Todos soñaban; el delirio descendía del cielo transparente y estrellado, para introducirse en las cabezas de los pobres mareantes, que ya llevaban casi un año ausentes de su familia en países enemigos, empeñados en empresa guerrera que hasta entonces les ofrecía más fatigas que gloria, privados de todo cariño y del trato de mujeres, sin pisar tierra o pisándola hostil, resentidos ya de la poca variedad y frescura de los alimentos, esperando la solución bélica que nunca venía, y preguntándola, sin obtener respuesta, al Pacífico inmenso y a la muda esfinge de los Andes.

Todos desvariaban, todos padecían la nostalgia que impele a la construcción de una vida ilusoria para llenar con ella los vacíos del alma.
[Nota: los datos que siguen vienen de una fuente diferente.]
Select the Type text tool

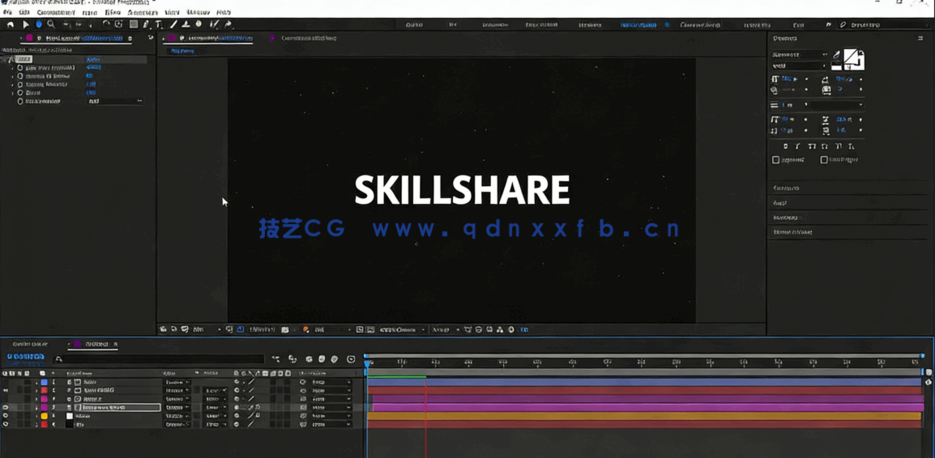[159, 25]
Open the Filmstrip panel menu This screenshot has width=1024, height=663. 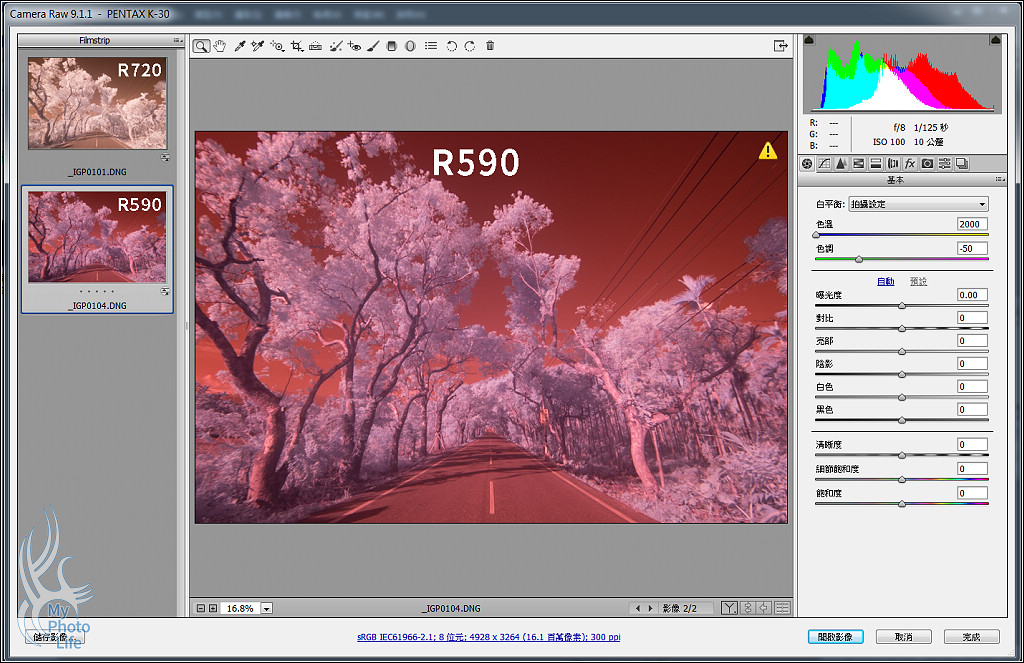(177, 40)
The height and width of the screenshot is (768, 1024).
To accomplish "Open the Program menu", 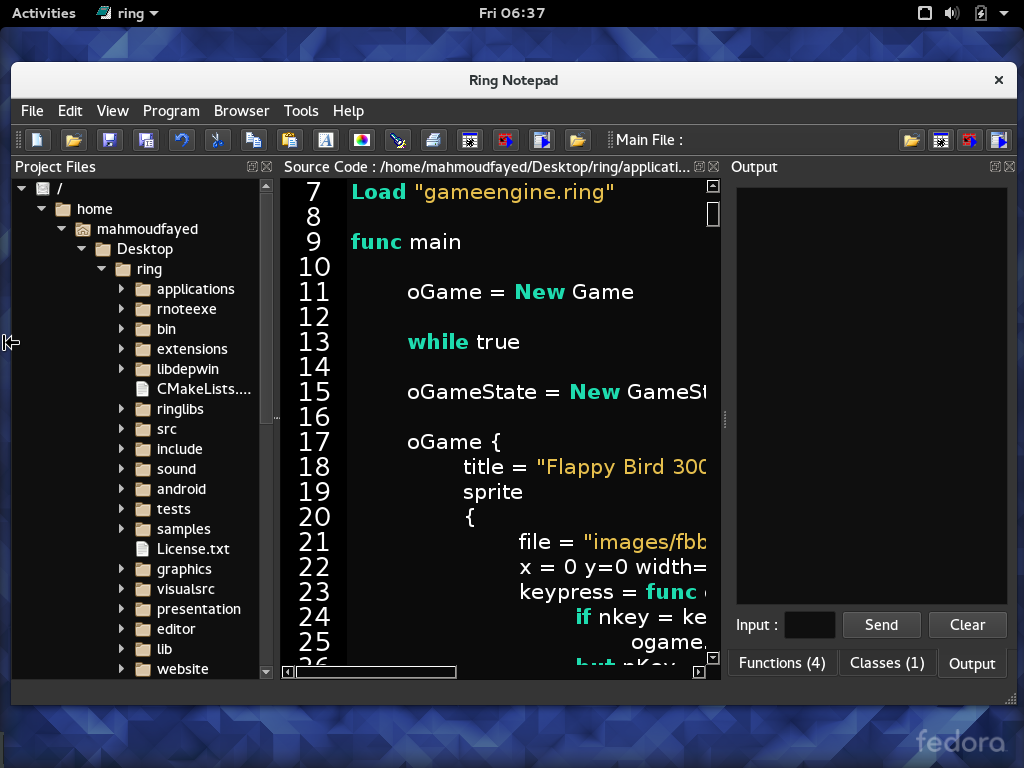I will point(171,111).
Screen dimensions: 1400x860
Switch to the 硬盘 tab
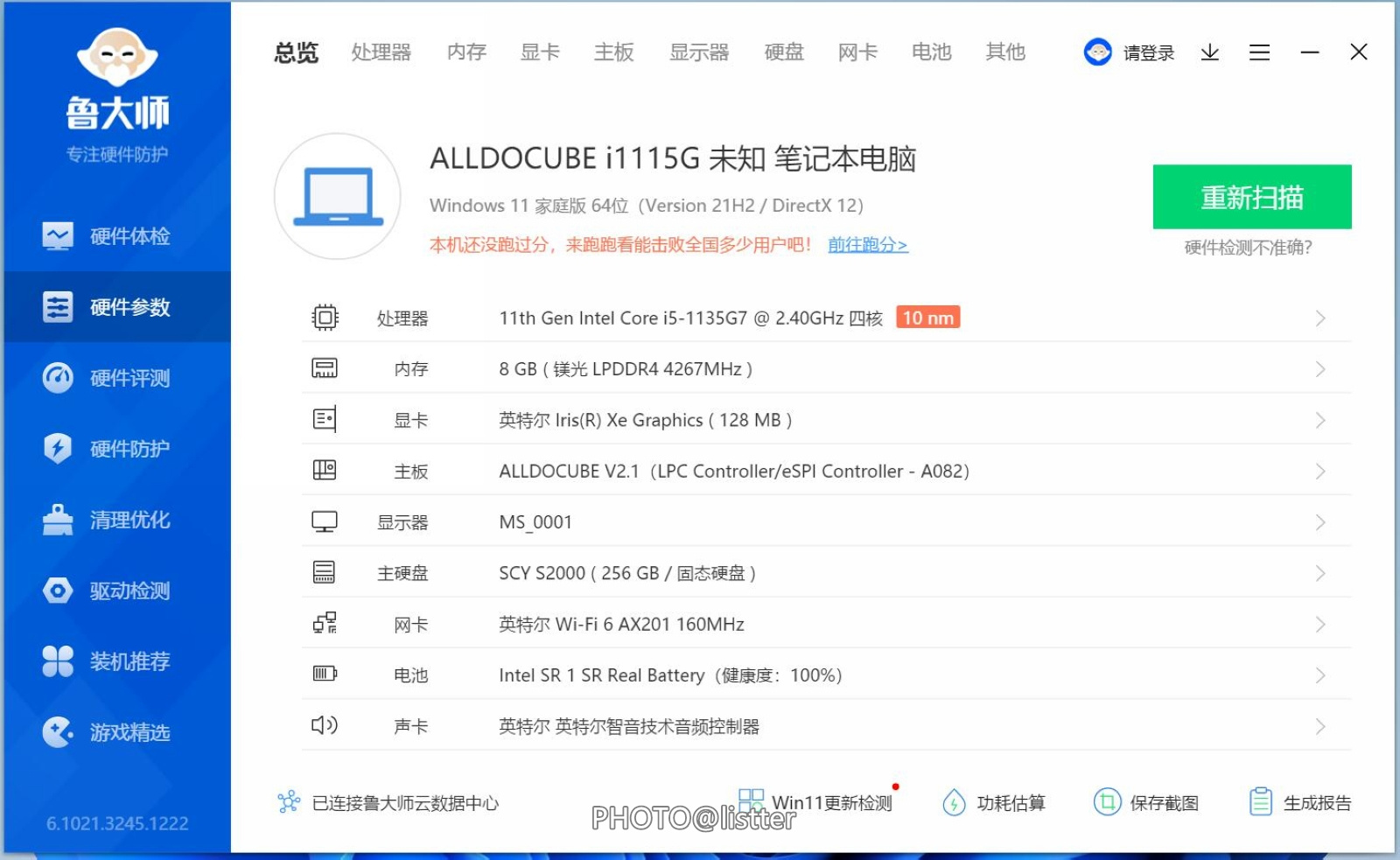pos(784,52)
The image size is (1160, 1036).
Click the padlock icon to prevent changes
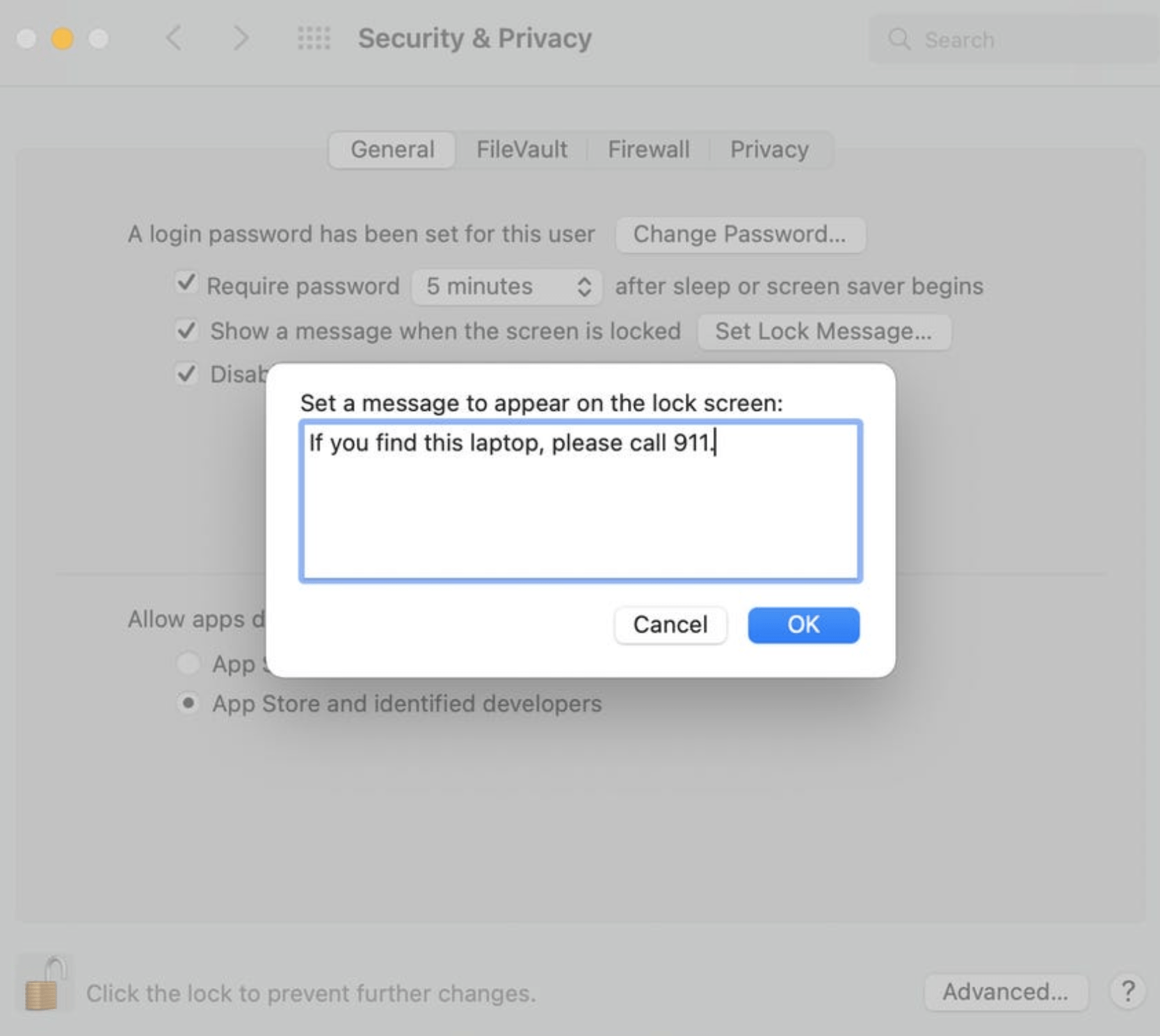pyautogui.click(x=43, y=985)
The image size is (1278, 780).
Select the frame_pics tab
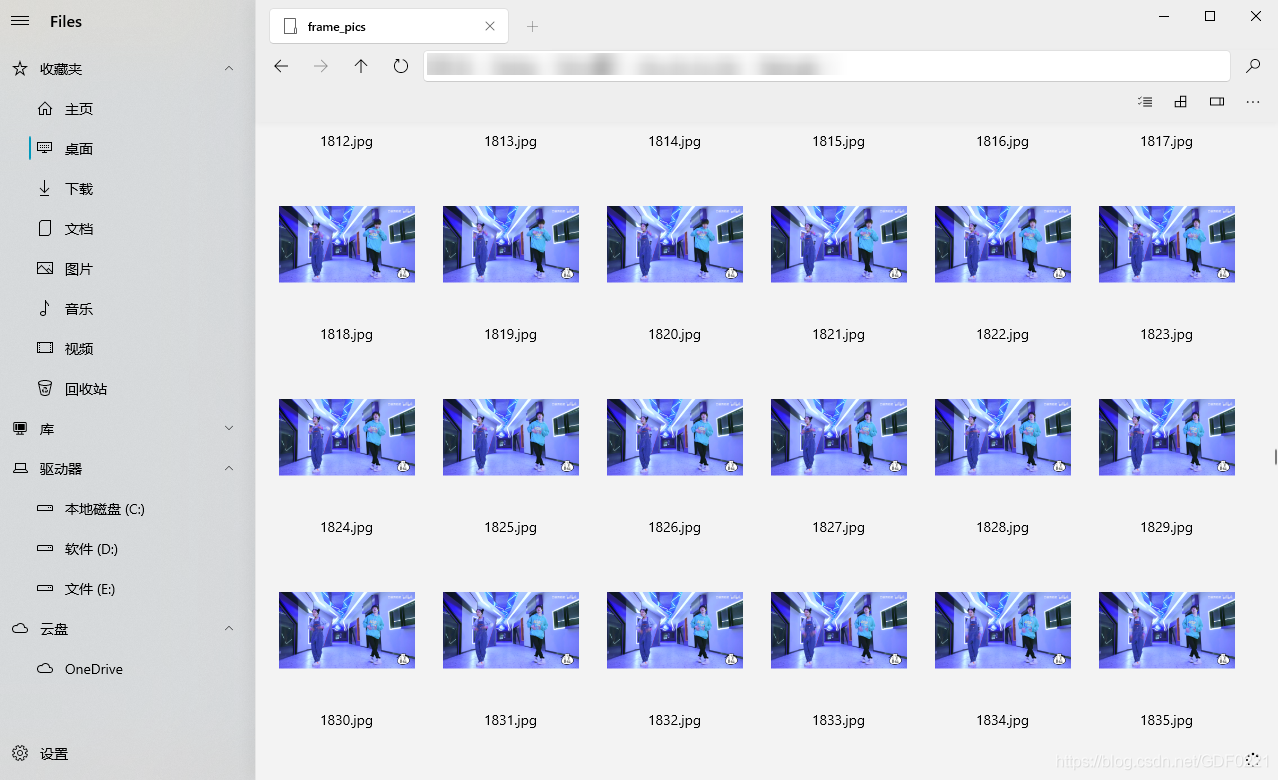pos(380,27)
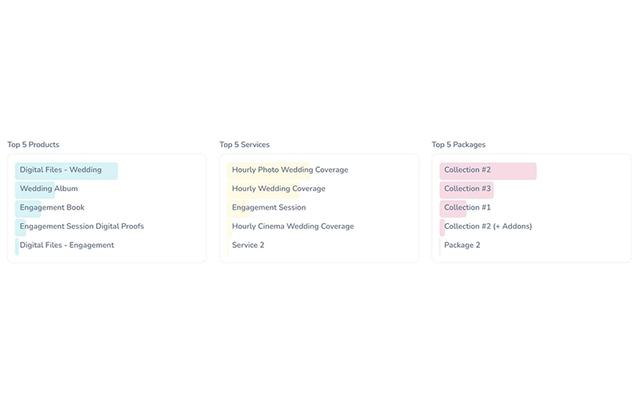Click the Top 5 Services heading

click(x=245, y=145)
Fenelón evocaba la persona de una dama limeña, a quien había visto en el Chorrillo sin poder cambiar con ella más que cuatro palabras de saludo ceremonioso; a su lado la traía; paseaba con ella del brazo por la cubierta, por el alcázar y la batería; llevábala a su camarote; platicaban de amores, reían, se ponían serios, eran dichosos... Ansúrez se persuadió una noche de que su hija Mara, deslumbrante de hermosura y elegancia, entraba en la fragata por el portalón: hablaban hija y padre tranquilamente, como si nada hubiera pasado, como si se hubieran visto el día anterior; el chiquillo tenía ya seis años; Belisario regalaba a su suegro una vajilla de plata; doña Celia era una señora con muchos moños y lacitos en el pelo gris, cargada de esmeraldas y rubíes, de habla graciosa y dulce, como la de las gaditanas... Sacristá vio a su mujer de cuerpo presente en su casa de Cartagena: las luces macilentas que alumbraban a los mayordomos en el pañol de proa, le dieron esta impresión fúnebre que desechar no pudo en tres o cuatro noches sucesivas... Binondo y Desiderio reducían a formas reales sus teorías de la intervención divina en el descubrimiento de tesoros; y el Cabo de mar, en un minuto de sinceridad efusiva, vació sus pensamientos más recónditos en el oído del malayo, diciéndole: «A ti solo, José, confiaré lo que aún no he querido confiar a nadie, lo más reservado, lo más secreto, y es... escúchame sin miedo: debajo de la cueva de Copacavana, donde están, en arcas de piedra, los miles de millones de barras de plata, hay otro covachón más hondo, con bajada secreta, y en ese segundo sollado subterráneo, no tiembles... hay como unos doscientos bocoyes llenos de pepitas de oro... y no te digo más».

Y por este estilo soñaban todos los demás, en las jerarquías nobles, de Guardias marinas para arriba; sólo que sus delirios tomaban otras formas y caracteres. Eran sueños de guerra, de acciones heroicas. Quién soñaba con el engrandecimiento personal, quién con sacrificios y extremadas virtudes. Unos veían entre brumas gloriosos triunfos de la patria; otros, grandes desventuras y catástrofes.